• TEXTE SOURCE
= = = =

Masse salariale élevée, avantages généreux... La Cour des comptes pointe la «situation financière critique» de France TV
Dans un rapport publié ce mardi matin, la Cour des comptes épingle la "situation financière critique" de France Télévisions qui "impose, sans délai, des réformes structurelles". L'instance pointe, pêle-mêle, un cadre social trop rigide, des avantages particulièrement généreux et une masse salariale hors de contrôle.
Les orages s'accumulent au-dessus de l'audiovisuel public. Secouée par l'affaire Legrand-Cohen, deux journalistes accusés de vouloir nuire à la campagne municipale de Rachida Dati, remettant ainsi en cause son impartialité, France Télévisions se retrouve désormais dans le viseur de la Cour des comptes. D'après un rapport, rendu public ce mardi matin, l'état des finances de l'entreprise a de quoi préoccuper, notamment un déficit de plus de 80 millions d'euros entre 2017 et 2024.
L'enquête évoque ainsi "une situation financière critique qui impose sans délai des réformes structurelles". "La dynamique des charges de personnel et de fonctionnement ainsi que le poids des investissements nécessaires notamment dans le numérique rendent aujourd'hui inéluctables" ces changements au sein du groupe dirigé par Delphine Ernotte Cunci qui a récemment qualifié CNews de "chaîne d'extrême droite".
Absence de polyvalence
Financée à 80% par de l'argent public à hauteur de 2,6 milliards d'euros l'an dernier, France Télévisions, qui emploie 9.000 salariés bénéficiant d'un cadre social "généreux" issu d'un accord collectif de 2013, fait face à "une trésorerie particulièrement dégradée" et a adopté, en 2025, un budget en déficit de 40 millions d'euros confirmant ainsi "l'impasse dans laquelle se trouve aujourd'hui la première entreprise de l'audiovisuel public".

= = = =

• LIGNES DE DONNÉES
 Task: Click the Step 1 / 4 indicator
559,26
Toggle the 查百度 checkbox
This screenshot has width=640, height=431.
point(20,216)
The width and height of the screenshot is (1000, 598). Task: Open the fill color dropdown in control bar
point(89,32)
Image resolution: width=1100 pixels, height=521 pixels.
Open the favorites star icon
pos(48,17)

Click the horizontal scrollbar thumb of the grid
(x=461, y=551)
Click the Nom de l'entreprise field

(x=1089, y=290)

= = = =

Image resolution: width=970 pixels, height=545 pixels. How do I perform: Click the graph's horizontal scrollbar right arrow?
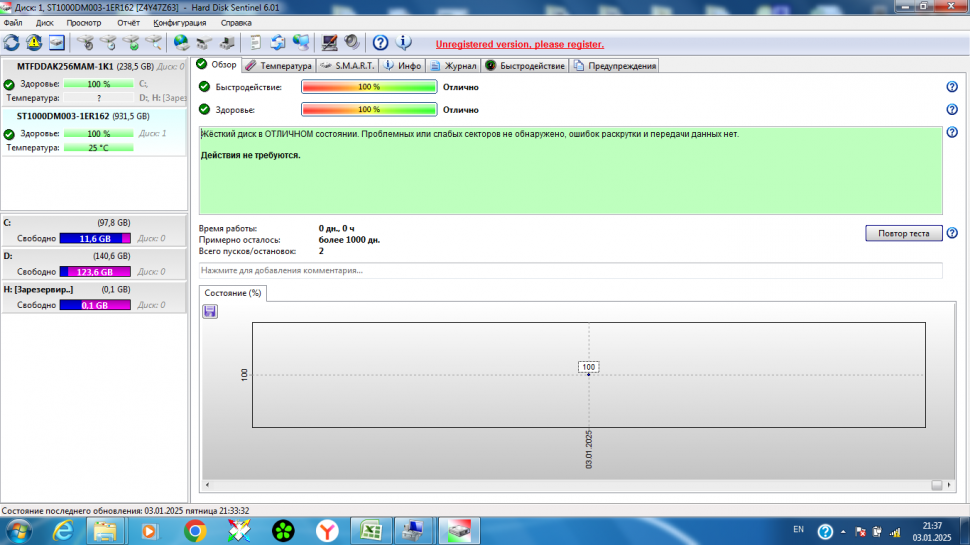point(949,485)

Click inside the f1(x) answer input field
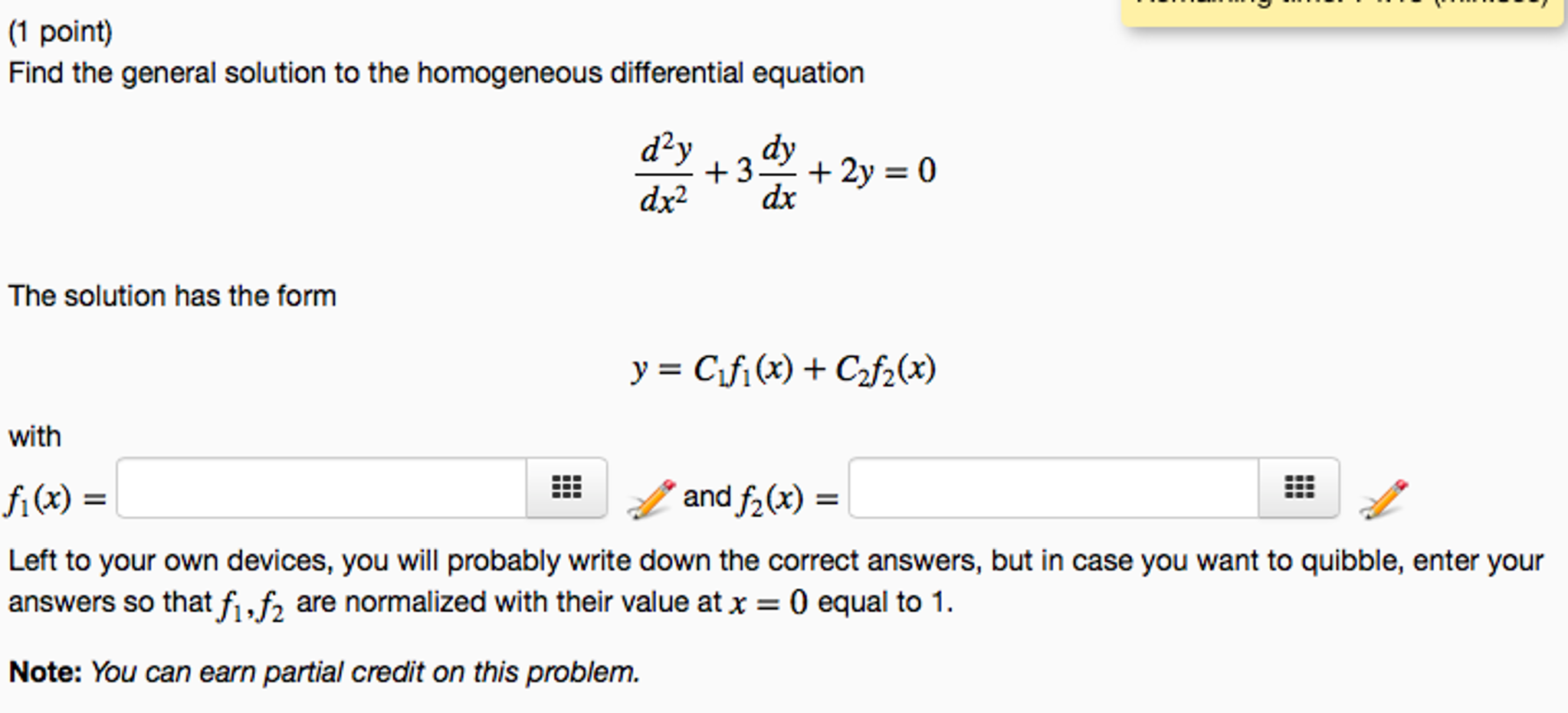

= = = =

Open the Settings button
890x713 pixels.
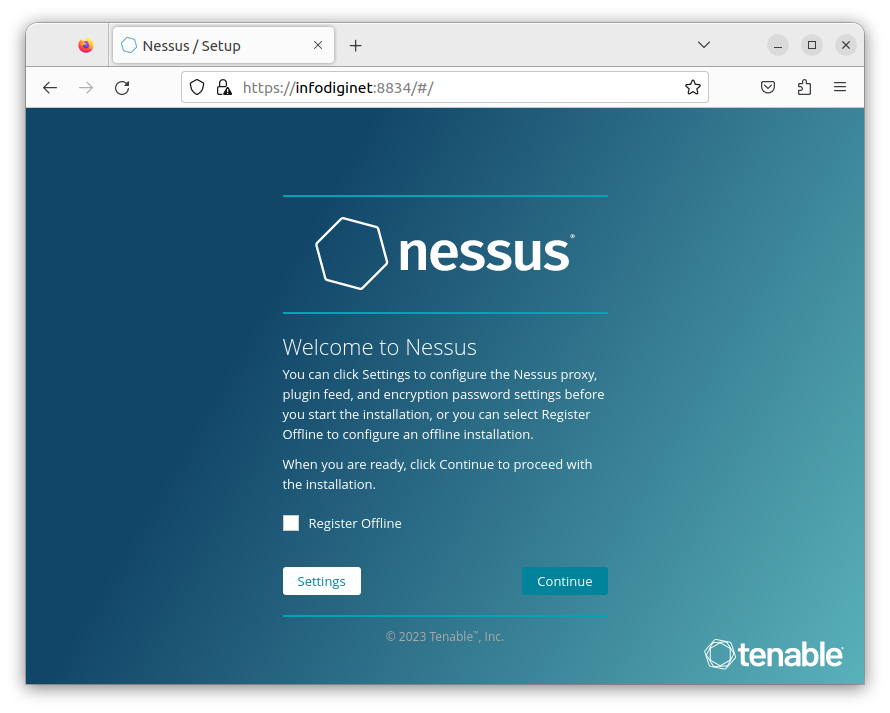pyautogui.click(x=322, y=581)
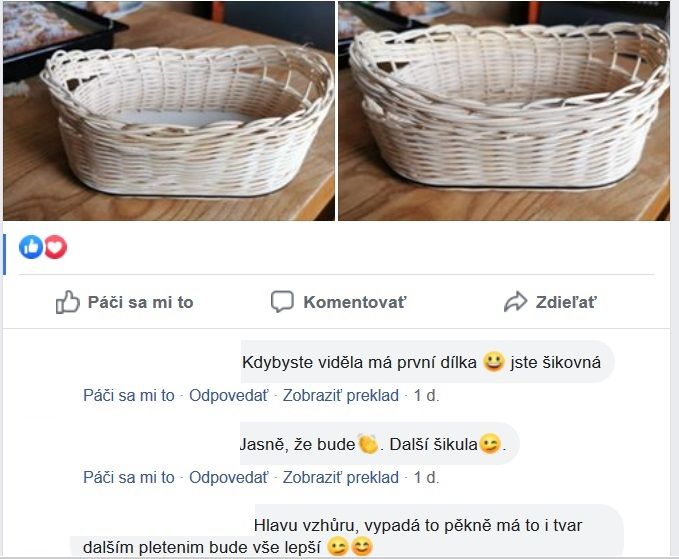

= = = =

• EXERCICE BREF 1
Recopiez à l'identique le passage de l'article sur France Télévisions compris entre « Les orages s'accumulent » et « 2017 et 2024. », bornes incluses.
• EXERCICE BREF 2
Reproduisez telles quelles les lignes de données situées entre la ligne contenant « Task: Click the Step 1 / 4 indicator » et celle contenant « (x=1089, y=290) », ces deux lignes comprises.
L'article et les lignes de données sont deux documents indépendants.

• RÉPONSE 1
Les orages s'accumulent au-dessus de l'audiovisuel public. Secouée par l'affaire Legrand-Cohen, deux journalistes accusés de vouloir nuire à la campagne municipale de Rachida Dati, remettant ainsi en cause son impartialité, France Télévisions se retrouve désormais dans le viseur de la Cour des comptes. D'après un rapport, rendu public ce mardi matin, l'état des finances de l'entreprise a de quoi préoccuper, notamment un déficit de plus de 80 millions d'euros entre 2017 et 2024.

• RÉPONSE 2
 Task: Click the Step 1 / 4 indicator
559,26
Toggle the 查百度 checkbox
This screenshot has width=640, height=431.
point(20,216)
The width and height of the screenshot is (1000, 598). Task: Open the fill color dropdown in control bar
point(89,32)
Image resolution: width=1100 pixels, height=521 pixels.
Open the favorites star icon
pos(48,17)

Click the horizontal scrollbar thumb of the grid
(x=461, y=551)
Click the Nom de l'entreprise field

(x=1089, y=290)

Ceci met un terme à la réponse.